Bug #34093 for libwww-perl: LWP::UserAgent requests timing out early at random times

Fri Mar 14 14:16:11 2008 jim_hoagland [...] symantec.com - Ticket created

Subject:

LWP::UserAgent requests timing out early at random times

I'm having a problem with early timeouts from the request method of LWP::UserAgent. Not sure it if matters, but the request is HTTP PUT and to a server on the local network. I'm using the default timeout of 180 seconds, though this has also happened when I explicitly set the timeout to 120 seconds. Sometimes it takes a while for the server to reply (it's doing some database queries), so it might validly take a minute to respond with its result. The problem is that sometimes (fairly frequently when the server is being slow) I'm seeing the request method return with a "500 read timeout" and "Client-Warning: Internal response" well before my requested timeout. I added code to measure and print out the elapsed time and it can be as low as less than one second all the way up to around minute. Seems pretty random how long it's actually waiting for on a given request. (Of course I would never see a timeout for a length of time longer than it takes the server to respond.) I've seen this with version 5.805 on Debian (2.6.18-3-686-bigmem #1 SMP) running perl 5.8.8 and with version 5.803 on Xubuntu (2.6.1526-386 #1 PREEMPT) running perl 5.8.7. Thanks.

Mon Apr 07 05:30:06 2008 GAAS [...] cpan.org - Correspondence added

I have no good idea how this could happen. Perhaps you can try to run your program under strace to try to figure out what happens at the socket level.

Mon Apr 07 05:30:10 2008 The RT System itself - Status changed from 'new' to 'open'

Mon Apr 07 10:22:09 2008 jim_hoagland [...] symantec.com - Correspondence added

Subject:	Re: [rt.cpan.org #34093] LWP::UserAgent requests timing out early at random times
Date:	Mon, 07 Apr 2008 07:21:24 -0700
To:	<bug-libwww-perl [...] rt.cpan.org>
From:	Jim Hoagland <jim_hoagland [...] symantec.com>

Thanks, I'll see if I can try that before going on vacation, otherwise it'll have to wait. I have no evidence this is relevant for this case, but I seem to recall when doing C coding (under Unix) some years back that I had to put a while loop around a socket call (may have been a select()) since it was timing out early. As I recall in that case, the cause was that a signal was occurring and the OS semantics allowed the timeout to end early in that case. If this is the case, then the only thing that could be done is to check if the OS has stopped waiting early (by doing doing time() before and after) and if so, try again with whatever amount of time remains. However, this is something that would have to be done within in LWP::UserAgent::request() call. -- Jim On 4/7/08 2:30 AM, "Gisle_Aas via RT" <bug-libwww-perl@rt.cpan.org> wrote: Show quoted text

> > <URL: http://rt.cpan.org/Ticket/Display.html?id=34093 > > > I have no good idea how this could happen. Perhaps you can try to run > your program under strace to try to figure out what happens at the > socket level.
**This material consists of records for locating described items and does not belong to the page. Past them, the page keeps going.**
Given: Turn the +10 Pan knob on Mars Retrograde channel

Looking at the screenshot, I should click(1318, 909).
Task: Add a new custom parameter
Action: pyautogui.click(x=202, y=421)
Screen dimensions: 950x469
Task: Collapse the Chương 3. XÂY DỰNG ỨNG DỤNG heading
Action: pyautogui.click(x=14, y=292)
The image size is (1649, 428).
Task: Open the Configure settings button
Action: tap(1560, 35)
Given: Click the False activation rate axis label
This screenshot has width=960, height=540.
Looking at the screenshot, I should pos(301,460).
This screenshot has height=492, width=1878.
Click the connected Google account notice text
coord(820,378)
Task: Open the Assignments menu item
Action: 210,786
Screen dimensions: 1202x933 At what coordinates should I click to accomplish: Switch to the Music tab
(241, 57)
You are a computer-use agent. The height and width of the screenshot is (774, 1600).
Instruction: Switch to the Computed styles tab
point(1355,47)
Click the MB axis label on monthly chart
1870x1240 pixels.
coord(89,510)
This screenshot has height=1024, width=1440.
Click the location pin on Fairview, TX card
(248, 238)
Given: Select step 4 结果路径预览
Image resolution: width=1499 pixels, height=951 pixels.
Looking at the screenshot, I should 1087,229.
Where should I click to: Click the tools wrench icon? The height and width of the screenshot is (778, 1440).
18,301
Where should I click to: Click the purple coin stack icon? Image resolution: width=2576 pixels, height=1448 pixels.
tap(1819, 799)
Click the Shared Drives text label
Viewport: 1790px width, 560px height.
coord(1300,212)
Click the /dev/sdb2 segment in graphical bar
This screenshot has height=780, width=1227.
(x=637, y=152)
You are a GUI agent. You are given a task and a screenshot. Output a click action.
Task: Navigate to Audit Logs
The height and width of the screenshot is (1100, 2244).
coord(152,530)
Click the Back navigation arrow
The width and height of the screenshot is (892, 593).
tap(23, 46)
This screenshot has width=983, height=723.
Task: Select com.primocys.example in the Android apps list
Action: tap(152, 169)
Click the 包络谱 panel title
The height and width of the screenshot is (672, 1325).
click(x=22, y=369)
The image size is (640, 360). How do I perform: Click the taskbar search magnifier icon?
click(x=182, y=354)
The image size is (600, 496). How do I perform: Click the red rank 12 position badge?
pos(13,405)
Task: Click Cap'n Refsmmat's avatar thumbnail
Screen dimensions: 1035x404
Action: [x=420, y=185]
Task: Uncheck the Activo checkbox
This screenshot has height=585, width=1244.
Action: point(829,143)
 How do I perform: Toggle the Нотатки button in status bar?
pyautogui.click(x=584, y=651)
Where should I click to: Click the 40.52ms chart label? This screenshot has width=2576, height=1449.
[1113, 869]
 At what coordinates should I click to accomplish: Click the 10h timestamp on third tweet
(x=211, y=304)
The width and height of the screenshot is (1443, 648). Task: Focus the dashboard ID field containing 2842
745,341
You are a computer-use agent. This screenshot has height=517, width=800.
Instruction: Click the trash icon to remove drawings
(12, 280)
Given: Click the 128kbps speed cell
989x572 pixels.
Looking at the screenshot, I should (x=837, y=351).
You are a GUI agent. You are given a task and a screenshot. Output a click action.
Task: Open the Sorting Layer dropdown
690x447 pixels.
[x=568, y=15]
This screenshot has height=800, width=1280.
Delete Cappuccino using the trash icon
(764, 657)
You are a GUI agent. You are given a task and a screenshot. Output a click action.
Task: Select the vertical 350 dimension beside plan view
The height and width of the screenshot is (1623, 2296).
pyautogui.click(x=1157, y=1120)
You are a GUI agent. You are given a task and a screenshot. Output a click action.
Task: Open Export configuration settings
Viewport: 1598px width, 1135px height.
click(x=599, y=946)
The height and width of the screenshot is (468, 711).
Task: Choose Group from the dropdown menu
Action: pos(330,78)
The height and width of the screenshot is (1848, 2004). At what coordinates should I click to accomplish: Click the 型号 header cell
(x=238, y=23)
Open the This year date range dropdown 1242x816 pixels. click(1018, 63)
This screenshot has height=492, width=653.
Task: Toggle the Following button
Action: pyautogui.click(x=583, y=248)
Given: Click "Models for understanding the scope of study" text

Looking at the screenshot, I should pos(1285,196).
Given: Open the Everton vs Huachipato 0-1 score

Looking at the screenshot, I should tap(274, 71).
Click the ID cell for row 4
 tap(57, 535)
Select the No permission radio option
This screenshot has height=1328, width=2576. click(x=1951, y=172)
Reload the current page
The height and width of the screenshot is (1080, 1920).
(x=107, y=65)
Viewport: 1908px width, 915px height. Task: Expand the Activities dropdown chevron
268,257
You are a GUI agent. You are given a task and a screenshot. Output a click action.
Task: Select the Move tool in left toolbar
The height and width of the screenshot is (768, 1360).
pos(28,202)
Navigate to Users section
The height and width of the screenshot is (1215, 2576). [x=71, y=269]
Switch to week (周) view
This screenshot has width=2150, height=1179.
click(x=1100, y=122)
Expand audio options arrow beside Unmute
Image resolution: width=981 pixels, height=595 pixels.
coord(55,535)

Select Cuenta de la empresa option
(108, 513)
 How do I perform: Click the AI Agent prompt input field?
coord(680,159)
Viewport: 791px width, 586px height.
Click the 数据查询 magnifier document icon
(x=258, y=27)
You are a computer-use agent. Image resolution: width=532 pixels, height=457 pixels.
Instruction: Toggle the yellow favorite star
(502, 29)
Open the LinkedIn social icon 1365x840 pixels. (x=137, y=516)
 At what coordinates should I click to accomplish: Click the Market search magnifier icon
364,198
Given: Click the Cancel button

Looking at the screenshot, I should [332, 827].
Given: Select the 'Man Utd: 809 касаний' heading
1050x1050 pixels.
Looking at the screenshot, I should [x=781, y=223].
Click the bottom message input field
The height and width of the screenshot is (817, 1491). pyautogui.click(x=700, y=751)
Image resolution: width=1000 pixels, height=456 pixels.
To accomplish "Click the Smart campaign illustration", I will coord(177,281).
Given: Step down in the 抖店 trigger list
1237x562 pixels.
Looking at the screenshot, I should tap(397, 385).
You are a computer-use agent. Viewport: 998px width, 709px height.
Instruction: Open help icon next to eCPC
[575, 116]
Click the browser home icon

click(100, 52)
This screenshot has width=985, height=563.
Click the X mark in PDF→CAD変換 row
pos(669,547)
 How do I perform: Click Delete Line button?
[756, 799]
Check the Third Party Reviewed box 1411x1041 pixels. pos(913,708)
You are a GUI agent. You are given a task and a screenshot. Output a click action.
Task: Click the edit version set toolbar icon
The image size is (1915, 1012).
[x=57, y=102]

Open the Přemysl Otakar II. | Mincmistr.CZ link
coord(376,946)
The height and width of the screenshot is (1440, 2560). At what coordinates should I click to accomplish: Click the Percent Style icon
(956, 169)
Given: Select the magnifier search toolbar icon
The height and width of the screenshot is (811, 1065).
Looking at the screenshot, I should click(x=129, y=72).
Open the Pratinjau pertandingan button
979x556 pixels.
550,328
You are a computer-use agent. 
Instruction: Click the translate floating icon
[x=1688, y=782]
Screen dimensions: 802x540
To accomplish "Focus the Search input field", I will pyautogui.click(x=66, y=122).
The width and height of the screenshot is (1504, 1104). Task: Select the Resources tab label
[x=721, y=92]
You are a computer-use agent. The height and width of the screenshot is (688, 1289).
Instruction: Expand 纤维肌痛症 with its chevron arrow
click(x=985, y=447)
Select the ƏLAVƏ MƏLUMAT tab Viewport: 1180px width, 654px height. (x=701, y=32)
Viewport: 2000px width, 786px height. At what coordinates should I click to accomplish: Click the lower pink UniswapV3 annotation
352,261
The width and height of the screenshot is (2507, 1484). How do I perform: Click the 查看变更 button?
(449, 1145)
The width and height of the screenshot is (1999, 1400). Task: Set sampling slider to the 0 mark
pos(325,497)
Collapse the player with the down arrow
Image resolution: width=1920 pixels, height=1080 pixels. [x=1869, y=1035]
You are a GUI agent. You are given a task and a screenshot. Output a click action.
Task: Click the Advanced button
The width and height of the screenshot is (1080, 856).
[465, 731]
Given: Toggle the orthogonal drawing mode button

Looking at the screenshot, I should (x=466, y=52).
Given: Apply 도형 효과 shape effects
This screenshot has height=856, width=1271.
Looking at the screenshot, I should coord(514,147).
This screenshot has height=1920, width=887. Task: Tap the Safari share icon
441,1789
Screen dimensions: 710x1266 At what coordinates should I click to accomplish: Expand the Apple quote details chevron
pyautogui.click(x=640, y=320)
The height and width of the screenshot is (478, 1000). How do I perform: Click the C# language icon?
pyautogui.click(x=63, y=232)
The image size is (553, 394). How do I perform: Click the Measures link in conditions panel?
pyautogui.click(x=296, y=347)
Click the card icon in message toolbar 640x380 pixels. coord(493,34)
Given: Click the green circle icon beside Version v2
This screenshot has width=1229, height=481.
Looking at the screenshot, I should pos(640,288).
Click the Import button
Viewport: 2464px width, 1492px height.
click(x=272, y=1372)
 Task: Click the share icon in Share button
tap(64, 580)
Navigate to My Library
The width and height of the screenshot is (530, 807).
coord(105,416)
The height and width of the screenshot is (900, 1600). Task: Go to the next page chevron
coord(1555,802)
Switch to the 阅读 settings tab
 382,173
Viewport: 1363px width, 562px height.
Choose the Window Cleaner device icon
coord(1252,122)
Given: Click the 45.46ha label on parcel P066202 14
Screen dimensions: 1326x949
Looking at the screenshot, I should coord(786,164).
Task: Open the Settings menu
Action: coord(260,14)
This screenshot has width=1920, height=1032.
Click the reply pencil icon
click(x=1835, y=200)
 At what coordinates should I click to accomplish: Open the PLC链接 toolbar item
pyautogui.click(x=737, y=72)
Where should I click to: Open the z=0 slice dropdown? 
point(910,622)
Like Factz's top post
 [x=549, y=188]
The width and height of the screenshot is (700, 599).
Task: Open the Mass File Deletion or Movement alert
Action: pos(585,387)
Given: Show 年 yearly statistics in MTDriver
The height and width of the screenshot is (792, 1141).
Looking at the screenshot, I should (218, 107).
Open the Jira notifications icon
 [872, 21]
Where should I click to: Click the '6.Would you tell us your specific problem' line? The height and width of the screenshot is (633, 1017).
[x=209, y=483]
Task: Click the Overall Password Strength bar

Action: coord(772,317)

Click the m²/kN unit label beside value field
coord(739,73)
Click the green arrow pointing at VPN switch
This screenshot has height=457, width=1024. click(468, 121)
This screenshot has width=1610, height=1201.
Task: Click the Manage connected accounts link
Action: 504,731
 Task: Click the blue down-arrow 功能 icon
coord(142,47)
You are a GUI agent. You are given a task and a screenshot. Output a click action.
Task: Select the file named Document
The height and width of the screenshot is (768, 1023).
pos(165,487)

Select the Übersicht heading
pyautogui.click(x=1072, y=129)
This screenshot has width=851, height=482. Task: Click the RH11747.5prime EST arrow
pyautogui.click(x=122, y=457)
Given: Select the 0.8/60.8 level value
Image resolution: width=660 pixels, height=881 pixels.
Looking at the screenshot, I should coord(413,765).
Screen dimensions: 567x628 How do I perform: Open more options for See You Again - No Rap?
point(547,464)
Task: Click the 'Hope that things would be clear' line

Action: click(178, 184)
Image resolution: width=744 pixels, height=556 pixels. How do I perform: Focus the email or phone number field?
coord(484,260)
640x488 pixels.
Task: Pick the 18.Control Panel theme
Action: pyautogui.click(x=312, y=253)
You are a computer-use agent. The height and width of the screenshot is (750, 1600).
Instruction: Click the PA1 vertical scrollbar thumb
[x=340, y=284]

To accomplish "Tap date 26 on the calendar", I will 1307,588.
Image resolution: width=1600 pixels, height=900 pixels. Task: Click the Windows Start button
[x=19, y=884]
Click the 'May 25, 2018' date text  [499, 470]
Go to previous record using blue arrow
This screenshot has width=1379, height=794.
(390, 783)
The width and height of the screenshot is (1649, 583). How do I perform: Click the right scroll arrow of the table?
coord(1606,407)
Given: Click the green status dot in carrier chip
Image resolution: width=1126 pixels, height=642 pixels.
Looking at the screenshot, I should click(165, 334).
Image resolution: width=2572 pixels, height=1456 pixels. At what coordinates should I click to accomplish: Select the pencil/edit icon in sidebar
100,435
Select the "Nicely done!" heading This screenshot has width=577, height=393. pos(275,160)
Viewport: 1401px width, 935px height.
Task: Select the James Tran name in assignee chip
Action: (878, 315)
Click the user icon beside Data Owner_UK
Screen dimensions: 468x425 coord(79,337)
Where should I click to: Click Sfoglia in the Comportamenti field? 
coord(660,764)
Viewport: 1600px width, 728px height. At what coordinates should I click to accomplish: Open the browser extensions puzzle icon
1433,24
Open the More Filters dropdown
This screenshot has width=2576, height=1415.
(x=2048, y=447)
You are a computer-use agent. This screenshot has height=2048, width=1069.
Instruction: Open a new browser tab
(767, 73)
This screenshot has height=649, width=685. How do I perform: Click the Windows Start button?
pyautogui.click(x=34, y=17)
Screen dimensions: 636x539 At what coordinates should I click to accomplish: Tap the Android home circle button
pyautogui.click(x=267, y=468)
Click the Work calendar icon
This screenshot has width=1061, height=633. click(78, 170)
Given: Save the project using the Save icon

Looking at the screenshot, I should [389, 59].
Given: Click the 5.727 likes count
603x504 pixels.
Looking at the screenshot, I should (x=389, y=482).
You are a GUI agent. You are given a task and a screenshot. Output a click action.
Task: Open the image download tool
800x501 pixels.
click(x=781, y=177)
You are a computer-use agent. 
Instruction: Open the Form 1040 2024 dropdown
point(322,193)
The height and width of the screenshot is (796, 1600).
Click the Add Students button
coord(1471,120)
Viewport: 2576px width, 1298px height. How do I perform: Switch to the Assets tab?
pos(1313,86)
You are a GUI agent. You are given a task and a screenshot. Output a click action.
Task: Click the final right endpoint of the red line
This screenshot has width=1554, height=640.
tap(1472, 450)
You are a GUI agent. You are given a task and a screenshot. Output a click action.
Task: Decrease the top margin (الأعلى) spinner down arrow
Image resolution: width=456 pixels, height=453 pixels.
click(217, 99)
Wed Apr 09 17:58:38 2008 jim_hoagland [...] symantec.com - Correspondence added

From:

jim_hoagland [...] symantec.com

My speculation about a signal-related early timeout is correct. When I first created a simplified version of my script to run strace on, I could not reproduce the early timeout issue. Then I added a fork() where the child would exit after a random number of seconds. I then started seeing the "500 read timeout" very frequently; looking back at the strace, this always occurred immediately after a child exited. The top of my script has: my $reap = 0; #whether to try to reap children $SIG{CHLD} = sub { $reap = 1;}; When I commented out the "$SIG{CHLD}=" line, no 500 read timeouts occurred. The same happened when I set "$SIG{CHLD}='IGNORE'". Putting the original back in place resulted in the early timeouts. I think this pretty conclusively establishes that LWP::UserAgent::request is exiting early if a SIGCHLD occurs and a signal handler is in place to handle it, at least on my systems. I don't know the exact mechanics, but it appears that when returning from the SIGCHLD handler, code execution does not resume inside of the select()'s waiting code, but instead outside of it. It does seem like this case should be handled in LWP::UserAgent (or in socket classes it depends on), in order to preserve the accuracy of the timeout request. I'm not sure yet how I'm going to work around this in the mean time.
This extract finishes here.